Donald Trump suggested that he was prevented from using the military to quell violence in primarily Democratic cities and states during his presidency.
He has not specified how he might use the military during a second term, but experts say that the Insurrection Act would give him almost unfettered power to do so.
Trump has also spoken openly about his plans to use the military at the border and in cities struggling with violent crime, as well as against foreign drug cartels.
“The next time, I’m not waiting. One of the things I did was let them run it, and we’re going to show how bad a job they do,” Trump said. “Well, we did that. We don’t have to wait any longer.”
“The principal constraint on the president’s use of the Insurrection Act is basically political, that presidents don’t want to be the guy who sent tanks rolling down Main Street,” said Joseph Nunn, a national security expert with the Brennan Center for Justice.
“There’s not much really in the law to stay the president’s hand.”
Nunn said, “It is a law that in many ways was created for a country that doesn’t exist anymore,” he said.

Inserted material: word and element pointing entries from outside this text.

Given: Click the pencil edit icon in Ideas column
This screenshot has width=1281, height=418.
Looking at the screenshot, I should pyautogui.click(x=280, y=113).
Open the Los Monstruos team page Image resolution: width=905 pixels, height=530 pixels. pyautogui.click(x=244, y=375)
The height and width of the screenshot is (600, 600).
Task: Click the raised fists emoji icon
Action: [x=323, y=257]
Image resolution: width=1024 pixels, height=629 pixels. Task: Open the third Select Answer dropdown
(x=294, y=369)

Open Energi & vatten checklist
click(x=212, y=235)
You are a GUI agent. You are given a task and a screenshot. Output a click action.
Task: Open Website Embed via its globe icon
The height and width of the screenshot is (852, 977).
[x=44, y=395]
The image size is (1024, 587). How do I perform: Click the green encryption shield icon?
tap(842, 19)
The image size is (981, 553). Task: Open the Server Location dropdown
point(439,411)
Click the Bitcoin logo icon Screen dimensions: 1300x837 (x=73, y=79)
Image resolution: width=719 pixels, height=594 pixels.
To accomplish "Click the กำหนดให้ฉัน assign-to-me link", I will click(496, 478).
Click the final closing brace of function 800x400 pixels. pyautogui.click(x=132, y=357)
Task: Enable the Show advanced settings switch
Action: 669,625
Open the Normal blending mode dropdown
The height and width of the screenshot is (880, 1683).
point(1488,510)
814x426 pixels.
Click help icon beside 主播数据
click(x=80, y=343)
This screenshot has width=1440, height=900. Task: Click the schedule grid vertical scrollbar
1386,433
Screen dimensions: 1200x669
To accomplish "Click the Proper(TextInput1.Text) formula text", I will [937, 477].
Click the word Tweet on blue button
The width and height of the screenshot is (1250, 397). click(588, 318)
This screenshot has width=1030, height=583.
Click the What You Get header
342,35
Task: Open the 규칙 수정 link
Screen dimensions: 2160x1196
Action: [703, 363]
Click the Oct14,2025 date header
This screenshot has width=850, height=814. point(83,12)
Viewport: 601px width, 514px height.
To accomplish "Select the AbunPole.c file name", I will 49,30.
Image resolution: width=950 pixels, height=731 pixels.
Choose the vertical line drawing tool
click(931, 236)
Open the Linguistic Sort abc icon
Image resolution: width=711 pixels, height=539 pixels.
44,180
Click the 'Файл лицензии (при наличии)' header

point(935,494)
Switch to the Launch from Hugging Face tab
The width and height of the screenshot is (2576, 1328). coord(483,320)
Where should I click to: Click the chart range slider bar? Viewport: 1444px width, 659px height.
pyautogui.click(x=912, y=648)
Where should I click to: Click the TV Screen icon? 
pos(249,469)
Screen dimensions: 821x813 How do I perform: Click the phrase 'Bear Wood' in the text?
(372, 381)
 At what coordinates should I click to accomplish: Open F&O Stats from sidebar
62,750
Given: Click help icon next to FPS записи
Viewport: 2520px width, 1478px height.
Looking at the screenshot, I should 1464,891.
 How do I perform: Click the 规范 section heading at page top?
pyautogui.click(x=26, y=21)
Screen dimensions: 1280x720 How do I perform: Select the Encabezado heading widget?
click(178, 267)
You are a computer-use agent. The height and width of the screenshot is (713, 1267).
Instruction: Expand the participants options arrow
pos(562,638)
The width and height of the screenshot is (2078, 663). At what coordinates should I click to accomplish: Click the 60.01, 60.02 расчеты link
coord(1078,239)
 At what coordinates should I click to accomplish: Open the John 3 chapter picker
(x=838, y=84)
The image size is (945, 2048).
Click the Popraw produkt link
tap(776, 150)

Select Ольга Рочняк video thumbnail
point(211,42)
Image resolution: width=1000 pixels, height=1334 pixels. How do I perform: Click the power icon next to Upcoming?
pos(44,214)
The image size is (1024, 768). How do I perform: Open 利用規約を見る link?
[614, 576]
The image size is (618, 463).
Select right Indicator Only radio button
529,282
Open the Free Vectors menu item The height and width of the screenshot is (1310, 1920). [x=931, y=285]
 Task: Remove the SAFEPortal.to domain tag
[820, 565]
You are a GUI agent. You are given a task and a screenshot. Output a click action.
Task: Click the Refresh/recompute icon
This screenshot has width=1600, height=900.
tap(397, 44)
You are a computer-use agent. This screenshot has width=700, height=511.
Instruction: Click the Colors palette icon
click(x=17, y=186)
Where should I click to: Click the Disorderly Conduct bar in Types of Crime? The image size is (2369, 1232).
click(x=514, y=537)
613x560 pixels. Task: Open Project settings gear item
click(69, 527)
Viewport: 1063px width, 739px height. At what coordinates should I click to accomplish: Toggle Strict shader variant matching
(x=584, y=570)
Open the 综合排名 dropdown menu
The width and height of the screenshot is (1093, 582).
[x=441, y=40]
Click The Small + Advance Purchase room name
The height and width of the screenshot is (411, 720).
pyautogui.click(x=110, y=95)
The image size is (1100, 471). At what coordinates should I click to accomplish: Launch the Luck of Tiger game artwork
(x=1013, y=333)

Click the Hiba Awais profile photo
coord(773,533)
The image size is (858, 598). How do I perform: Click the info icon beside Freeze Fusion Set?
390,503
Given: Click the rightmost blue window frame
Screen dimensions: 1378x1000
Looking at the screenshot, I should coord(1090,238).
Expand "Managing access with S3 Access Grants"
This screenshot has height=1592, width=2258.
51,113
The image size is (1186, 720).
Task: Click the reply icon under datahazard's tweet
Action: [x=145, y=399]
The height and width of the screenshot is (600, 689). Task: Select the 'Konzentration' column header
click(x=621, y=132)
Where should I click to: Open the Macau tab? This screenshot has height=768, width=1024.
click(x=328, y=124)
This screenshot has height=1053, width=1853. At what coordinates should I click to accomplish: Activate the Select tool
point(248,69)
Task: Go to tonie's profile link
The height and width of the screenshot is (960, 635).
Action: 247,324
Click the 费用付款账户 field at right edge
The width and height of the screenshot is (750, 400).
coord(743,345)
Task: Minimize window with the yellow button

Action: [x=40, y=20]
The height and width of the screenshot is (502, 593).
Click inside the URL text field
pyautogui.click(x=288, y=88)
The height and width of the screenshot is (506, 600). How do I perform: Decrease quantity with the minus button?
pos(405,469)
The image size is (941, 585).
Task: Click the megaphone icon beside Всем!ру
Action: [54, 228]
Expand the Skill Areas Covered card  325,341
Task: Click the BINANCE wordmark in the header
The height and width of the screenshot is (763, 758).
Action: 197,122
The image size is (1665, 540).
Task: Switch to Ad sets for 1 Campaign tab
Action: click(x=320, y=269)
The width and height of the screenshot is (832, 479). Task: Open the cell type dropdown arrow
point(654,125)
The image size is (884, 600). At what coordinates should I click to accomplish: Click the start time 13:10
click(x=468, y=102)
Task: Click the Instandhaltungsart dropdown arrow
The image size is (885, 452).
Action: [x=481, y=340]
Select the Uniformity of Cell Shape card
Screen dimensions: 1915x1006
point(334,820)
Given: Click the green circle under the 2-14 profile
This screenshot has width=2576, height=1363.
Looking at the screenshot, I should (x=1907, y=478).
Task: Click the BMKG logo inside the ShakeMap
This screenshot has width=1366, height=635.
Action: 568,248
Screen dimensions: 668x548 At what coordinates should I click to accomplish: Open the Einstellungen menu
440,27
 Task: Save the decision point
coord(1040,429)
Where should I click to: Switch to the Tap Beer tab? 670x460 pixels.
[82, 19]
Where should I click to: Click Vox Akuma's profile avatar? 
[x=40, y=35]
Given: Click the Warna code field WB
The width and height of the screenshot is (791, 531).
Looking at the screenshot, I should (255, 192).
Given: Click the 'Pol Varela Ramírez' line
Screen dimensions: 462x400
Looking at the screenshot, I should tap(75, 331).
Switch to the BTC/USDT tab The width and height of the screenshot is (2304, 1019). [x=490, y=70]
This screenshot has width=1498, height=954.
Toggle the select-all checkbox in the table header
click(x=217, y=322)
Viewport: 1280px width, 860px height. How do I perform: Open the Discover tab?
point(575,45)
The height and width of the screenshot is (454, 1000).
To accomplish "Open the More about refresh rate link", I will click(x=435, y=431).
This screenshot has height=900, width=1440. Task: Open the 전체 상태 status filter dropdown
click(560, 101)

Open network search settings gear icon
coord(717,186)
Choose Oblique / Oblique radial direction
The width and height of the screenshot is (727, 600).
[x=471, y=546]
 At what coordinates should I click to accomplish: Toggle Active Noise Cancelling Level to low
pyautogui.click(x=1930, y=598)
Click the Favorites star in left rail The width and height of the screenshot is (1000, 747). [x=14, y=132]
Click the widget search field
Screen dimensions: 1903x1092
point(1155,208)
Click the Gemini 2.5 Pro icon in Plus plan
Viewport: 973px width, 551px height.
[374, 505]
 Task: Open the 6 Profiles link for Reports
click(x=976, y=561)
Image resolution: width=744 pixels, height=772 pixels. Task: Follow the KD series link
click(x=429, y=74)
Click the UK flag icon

Michael O’Hanlon, director of research in foreign policy at the Brookings Institution think tank, said, “There are a lot of institutional checks and balances in our country that are pretty well-developed legally, and it’ll make it hard for a president to just do something randomly out of the blue.”
“But Trump is good at developing a semi-logical train of thought that might lead to a place where there’s enough mayhem, there’s enough violence and legal murkiness” to call in the military.
However, such attempts could elicit pushback from the Pentagon and would likely raise questions about military oaths and presidential power.